Document section |
====

By Brian Wasyliw
Between May and August 2014, the Ontario Ministry of Labour (MOL) will perform a province-wide summer safety blitz of workplaces with young workers (aged 14 to 24) and/or new workers who have been in a job for less than six months. If a similar blitz last year is any indication, these inspections are most likely to occur in the manufacturing, municipal (parks and recreation), farming, retail, tourism/hospitality, long-term care home and food services sectors.
While we are not aware of a similarly focused blitz in other Canadian provinces, it makes perfect sense that the various provincial regulators will be interested in the safety of young workers during the busy summer months. In Alberta, for example, the Employment Standards branch has teamed up with the Occupational Health and Safety branch to launch a broadly based "Work Right" educational campaign designed to promote awareness throughout the province.
Inspections can be intrusive, inconvenient and disruptive to daily operations. Inspections can also be expensive when they interrupt workflow or result in stop work orders and, in some cases, a fine. To minimize these negative impacts, an employer should be aware of its obligations to new and young workers and take reasonable steps to protect the health and safety of its workers.
Old enough to work?
The minimum age to work — both generally and in a specific industry — will vary from province to province, so every employer should ensure it is aware of provincial standards applicable to its operations. Not only do these standards provide a minimum working age, they also frequently place restrictions on the number of hours a young employee can work and the required level of supervision.

====

Record excerpts |

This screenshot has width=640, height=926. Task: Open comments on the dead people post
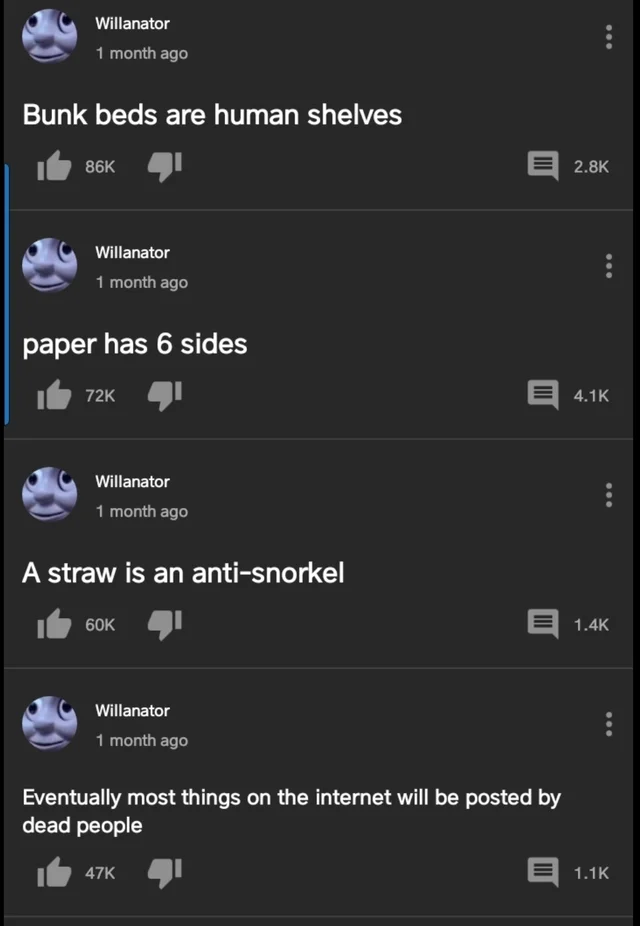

====

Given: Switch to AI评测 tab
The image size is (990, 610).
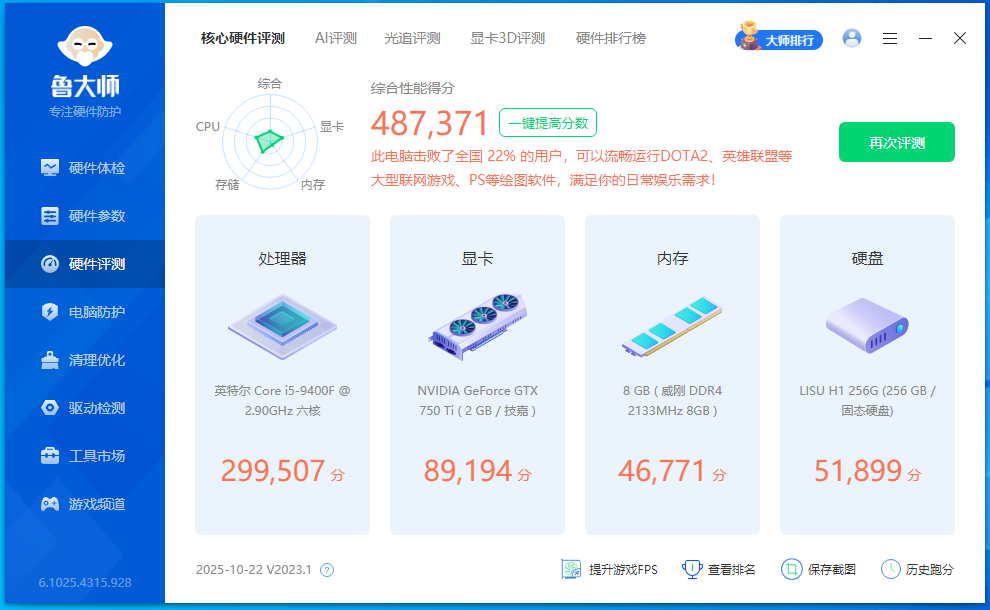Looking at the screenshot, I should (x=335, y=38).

====

To do |
a) In the article on Ontario's summer safety blitz, what age range defines young workers?
b) Copy the passage of the article on Ontario's summer safety blitz between "Old enough to" and "level of supervision.", inclusive.

Responses by item number |
a) Ages 14 to 24.

b)
Old enough to work?
The minimum age to work — both generally and in a specific industry — will vary from province to province, so every employer should ensure it is aware of provincial standards applicable to its operations. Not only do these standards provide a minimum working age, they also frequently place restrictions on the number of hours a young employee can work and the required level of supervision.